=== SOURCE ===
....................

A China Airlines Airbus A300-600 similar to B-1814 at Ngurah Rai International Airport.
Accident summary
Date February 16, 1998
Summary Crash on approach due to bad weather (microburst) and pilot error
Site Taoyuan County, Taiwan
Passengers 182
Crew 14
Fatalities 203 (including 7 on ground)
Survivors 0
Aircraft type Airbus A300B4-622R
Operator China Airlines
Registration B-1814
Flight origin Ngurah Rai Int'l Airport
Bali, Indonesia
Destination Chiang Kai-Shek Int'l Airport
Taipei, Taiwan

China Airlines Flight 676 (CAL676, CI676) crashed into a road and residential area in Tayuan, Taoyuan County, near Taoyuan County's Chiang Kai-shek International Airport, Taiwan on the night of Monday, 16 February 1998.

....................

=== DATA EXTRACT ===

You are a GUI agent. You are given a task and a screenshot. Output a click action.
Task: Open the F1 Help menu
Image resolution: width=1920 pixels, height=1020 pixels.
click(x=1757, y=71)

....................

=== WHAT YOU SHOULD DO ===
Using the accident summary, explain why China Airlines Flight 676 crashed, in one to three sentences.

=== THE ANSWER ===
The flight crashed on approach because of bad weather, specifically a microburst, combined with pilot error.